## Work request
Each line from the one bearing "Task: Toggle ortho mode in status bar" through the last line of the entries below should be returned exactly, with pictures left out.

## Data records
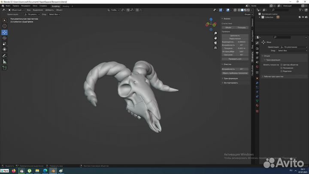
Task: Select Collection in the outliner
Action: (x=269, y=17)
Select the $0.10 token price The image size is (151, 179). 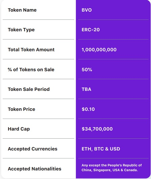[x=88, y=109]
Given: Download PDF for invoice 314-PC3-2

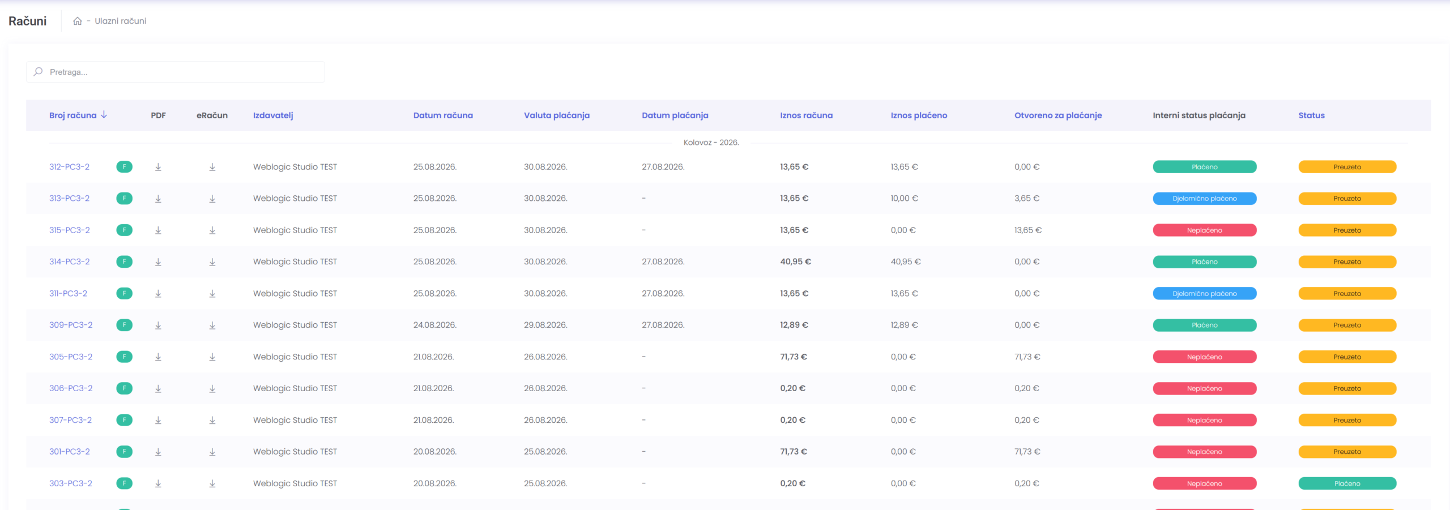Looking at the screenshot, I should tap(158, 262).
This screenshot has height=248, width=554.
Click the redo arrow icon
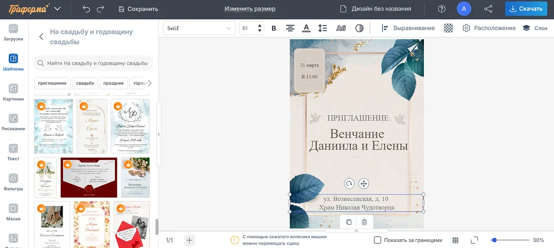pyautogui.click(x=100, y=9)
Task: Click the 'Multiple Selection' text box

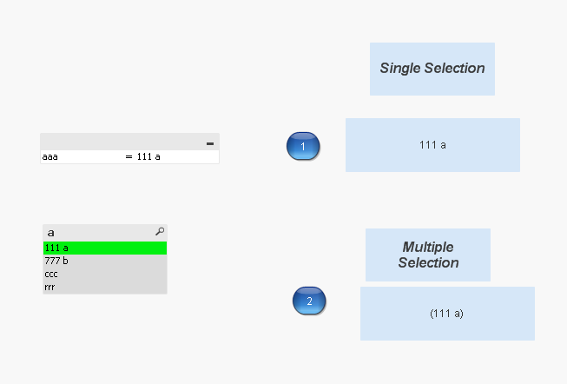Action: (x=428, y=255)
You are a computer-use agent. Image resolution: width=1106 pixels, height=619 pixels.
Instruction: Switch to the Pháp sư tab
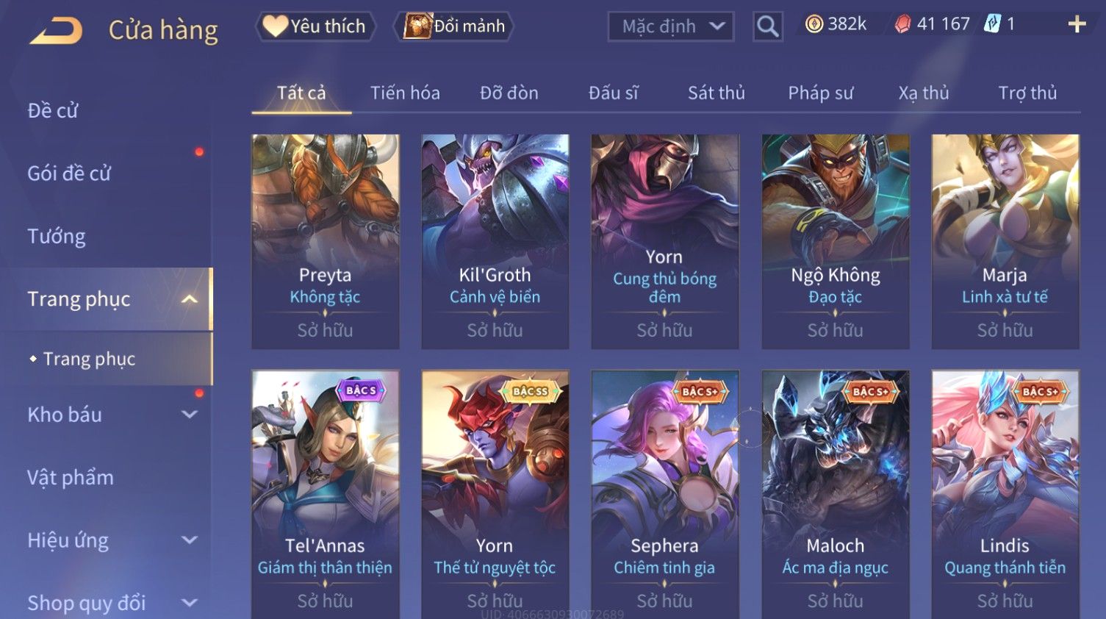[820, 93]
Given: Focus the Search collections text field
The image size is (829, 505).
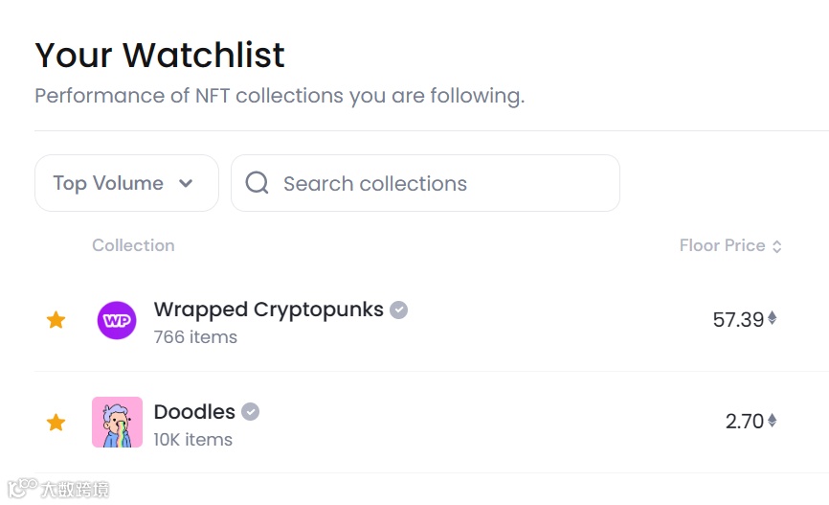Looking at the screenshot, I should [x=440, y=183].
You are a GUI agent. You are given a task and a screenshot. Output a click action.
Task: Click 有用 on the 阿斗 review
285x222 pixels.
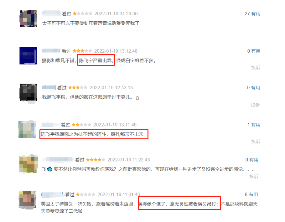pyautogui.click(x=256, y=125)
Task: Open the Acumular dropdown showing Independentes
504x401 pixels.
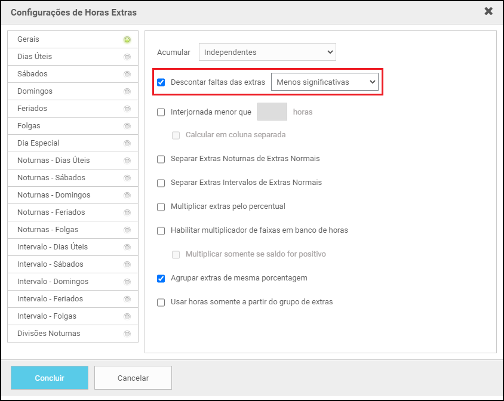Action: 267,53
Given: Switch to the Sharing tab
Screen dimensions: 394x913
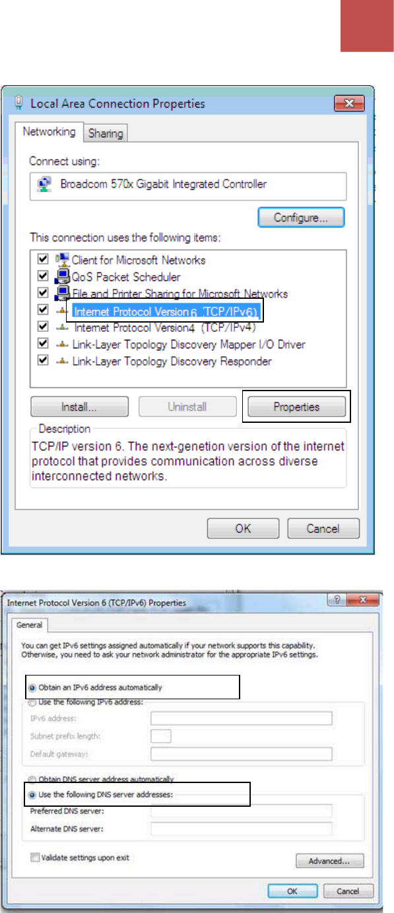Looking at the screenshot, I should [x=106, y=133].
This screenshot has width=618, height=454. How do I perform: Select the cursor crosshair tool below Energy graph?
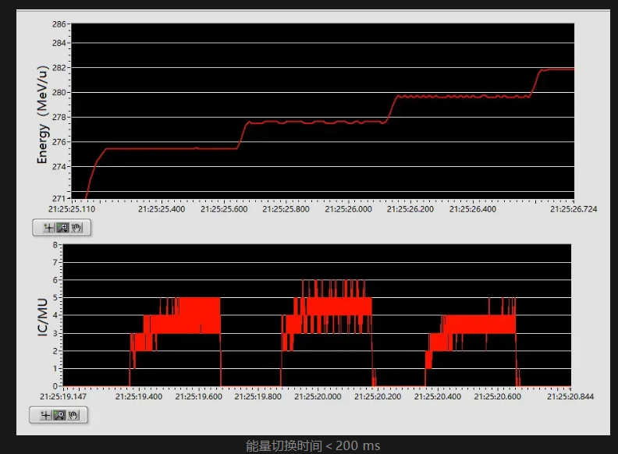48,228
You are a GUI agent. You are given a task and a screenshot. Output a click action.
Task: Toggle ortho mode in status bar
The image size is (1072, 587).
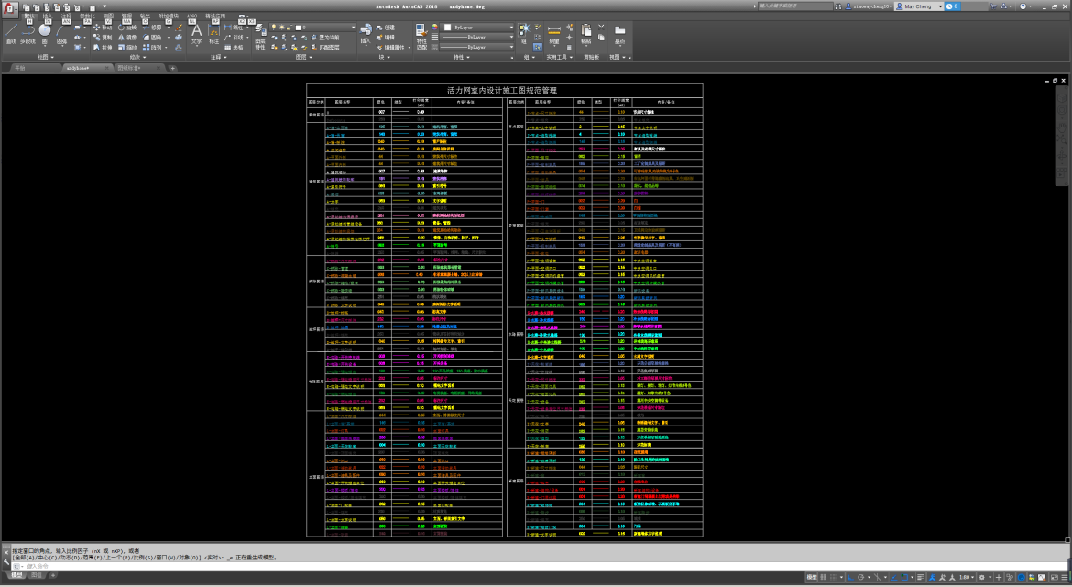point(852,577)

## Exercise result
Task: Toggle ortho mode in status bar
The image size is (1072, 587).
point(852,577)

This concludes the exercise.